Hieronymus Bosch, The Garden of Earthly Delights (Central Pane), Circa 1500.

Eric Fischl, photo by Lori Hawkinsz

Tickets

  • General Ticket: $10

  • Member Ticket: $5

Join ERIC FISCHL as he muses on three archetypes for emotional and aspirational conditions that all cultures ponder through art: Heaven, Hell, and the Garden. Speaking specifically about the visual arts of Western art history, Eric’s lecture will explore how shape, color, line, gesture, pattern, and scale — the language an artist chooses to express feelings, thoughts, dreams, etc. — can be further explored within the dimension of these three classic motifs.  “The archetypes of Heaven, Hell, and the Garden are handy generalizations for the exploration of ways to look at individual works of art though, albeit a little silly,” Eric notes. Come explore works of art (in projection) and hear Eric’s musings and interpretations of a wonderful array of paintings and drawings from the past 700 or so years.  

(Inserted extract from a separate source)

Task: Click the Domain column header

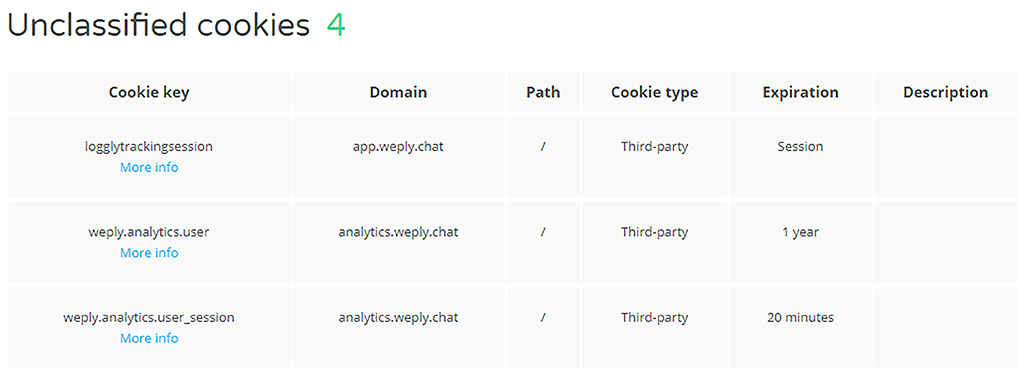Action: [x=398, y=92]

  • Eric Fischl was born in New York in 1948. He graduated from the California Institute of Arts in Valencia in 1972 and was a teacher between 1974 and 1978 at the Nova Scotia College of Art and Design in Halifax. Fischl had his first solo show, curated by Bruce W. Ferguson, at Dalhousie Art Gallery in Nova Scotia in 1975 before relocating to New York City in 1978. 
     
    Fischl works in multiple mediums such as painting, sculpture, and prints, and is mostly known for his large-scale, naturalistic images of middle-class  American life. His suburban upbringing provided him with a backdrop of alcoholism and a culture obsessed with image over content. Subsequently, his early work became focused on provocative, yet truthful, issues deemed repugnant by polite society. There is a powerful underlying sexuality in his works, which often portray intimate moments that the viewer is helplessly made privy to and address the dark and disturbing undercurrents of mainstream American life. Fischl’s large, human-scale figures only emphasize the voyeuristic feeling of his images and imbue them with a psychological, almost dreamlike intensity. His earlier paintings are highly reminiscent of the Photorealism works of the 1960s, and during the 1980s his style expanded to fragmented images split into separate panels, which he used for paintings and etchings. 
     
    Eric Fischl has exhibited extensively throughout the United States and Europe. His work is held in the collections of, and he has had exhibitions at, major institutions such as the Metropolitan Museum of Art in New York, the Musée Beaubourg in Paris, and the Whitney Museum of American Art in New York. Fischl’s work has been featured in over one thousand publications.